Q: You’ve spent more than 20 years at one of the world’s largest automakers. What were your responsibilities and what did you work on?

A: I’ve held several positions, beginning with powertrain testing and eventually working on the electronics for the entire vehicle, and at the electromagnetic compatibility (EMC) center. As the industry and technology progressed, I was responsible for architecting advanced driver assistance systems (ADAS) and developing the sensors, frameworks, fusion, and AI for automated driving systems.

Q: What are some of the products you’ve helped bring to market?

A: In the early days of ADAS, I worked on everything from lane-keeping to traffic sign recognition and automated braking systems for a range of vehicles from Audi, Bentley, Porsche, Seat, and Volkswagen. Later, I helped incorporate the first Euro NCAP mono-vision camera in several cars and developed the central driver assistance controller (zFAS) that’s on the new Audi A8. I’m very excited about it arriving to customers this summer — it has the world’s first L3 traffic-jam pilot and it’s unlike anything else on the road.

Q: What sort of challenges did you face along the way?

A: The challenge with developing automotive products is that they have to be safe, reliable, and robust for the customer. We test and test and test, all over the world, to make sure that the systems we develop work in diverse environmental conditions.
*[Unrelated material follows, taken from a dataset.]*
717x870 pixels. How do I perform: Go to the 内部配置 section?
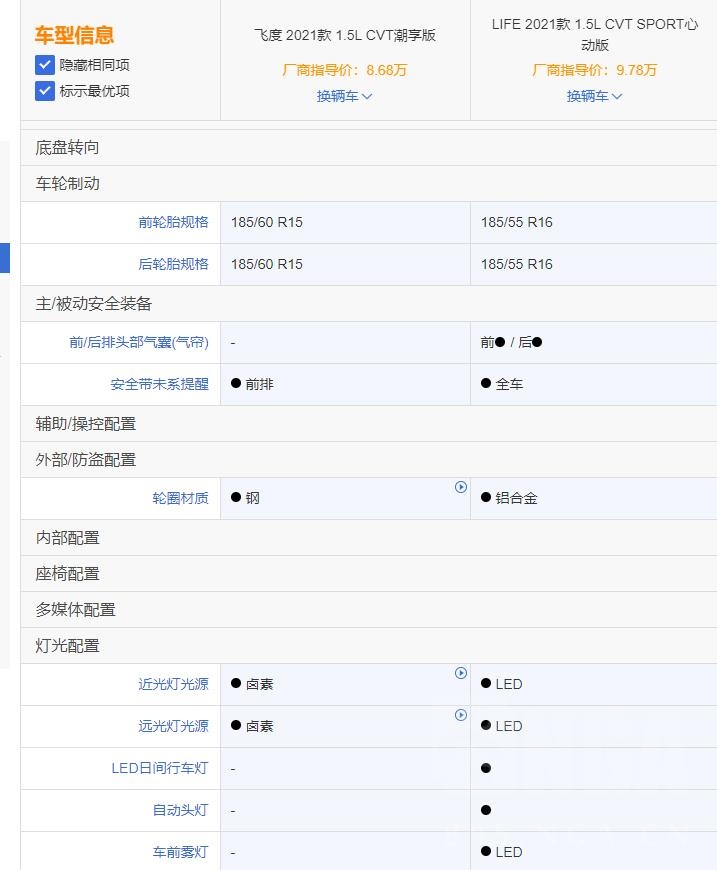(x=68, y=538)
At Audi, we traveled to Norway and Sweden in sub-freezing temperatures with elks crossing in front of us, and few months later we’re in a sand storm in Dubai doing hot weather testing.

When it comes to automated driving, those kinds of environmental challenges, and the edge cases—things we have a hard time imagining, let alone developing for—are the hardest part.
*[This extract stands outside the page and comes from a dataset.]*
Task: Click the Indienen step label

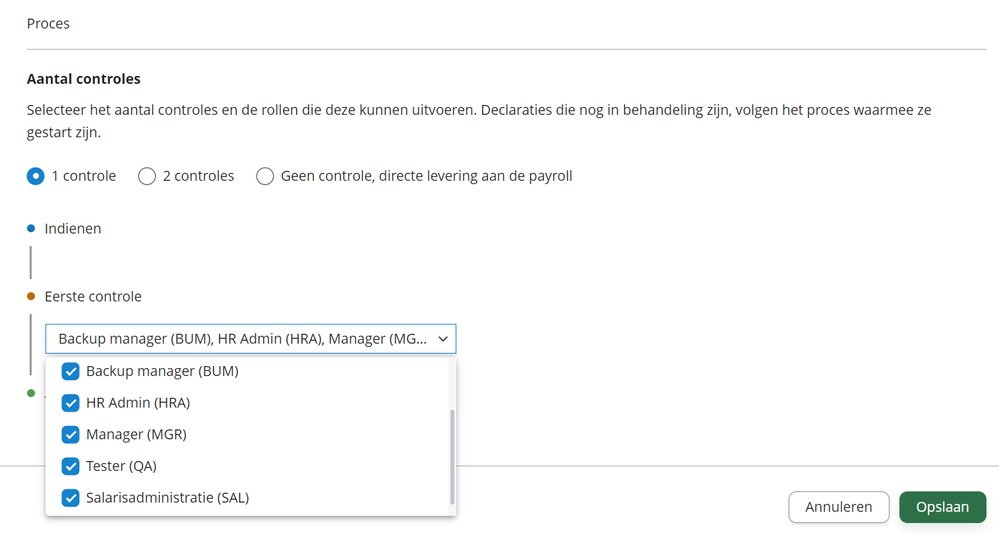Action: tap(73, 228)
Q: What drew you to Samsung and how do you see your previous experience shaping your work at Smart Machines?

A: Samsung is an incredibly powerful company with very bright engineers and management that is committed to our vision. Coming here gives me the opportunity to bring both my worlds together: Samsung’s amazing hardware and software expertise and my automotive systems understanding. Together, it’s an unbeatable team that will allow us to create a safe, trusted system for vehicles around the world.

Q: You’ve worked in automated driving longer than many in this industry. Do you have an overarching philosophy about automation and how do you imagine these technologies shaping the future in both the near- and long-term?
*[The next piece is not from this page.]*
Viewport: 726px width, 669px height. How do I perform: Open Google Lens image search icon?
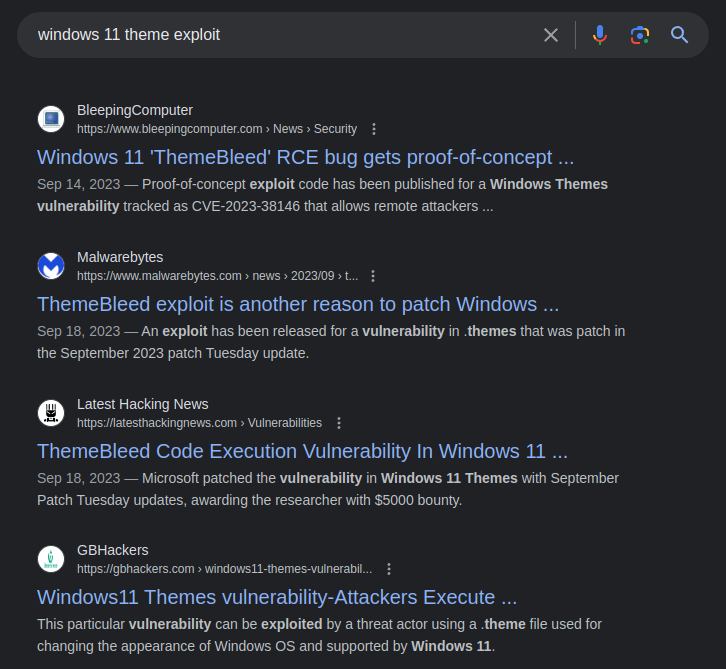pyautogui.click(x=640, y=35)
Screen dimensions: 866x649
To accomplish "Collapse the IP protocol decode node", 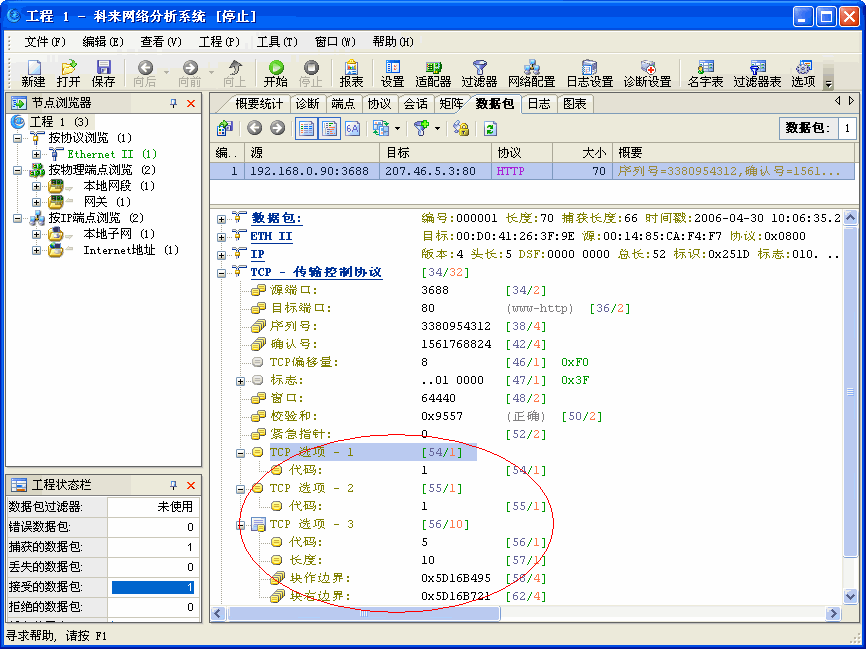I will click(x=222, y=253).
A: There are two clear paths for automated driving technology to go down simultaneously. The first are mobility services, where people just want to get from one point to the next. They don’t care about how it looks, so you can put all kinds of sensors and cameras on the roof, and those vehicles will be confined to cities and campuses — low-speed, geo-fenced areas. Then there are personally owned cars, where L3/L4 functionality will be a convenience and safety feature. These vehicles will take slightly longer to come to market because the use cases are far broader and the styling of the vehicle is important. Assuming regulations around the world allow it, I think we’ll see major OEMs coming out with real automated driving functionality in personally owned cars in the next several years.

Q: What excites you the most about automated driving and how Samsung is bringing this technology into to the world?

A: Automated driving has massive benefits to society. We can see a world where injuries and lives lost to crashes are greatly reduced or almost eliminated. As we work to get there, we can provide assistive functionality—new ways to make people safer drivers—that will save lives and make Samsung one of the leaders in this area.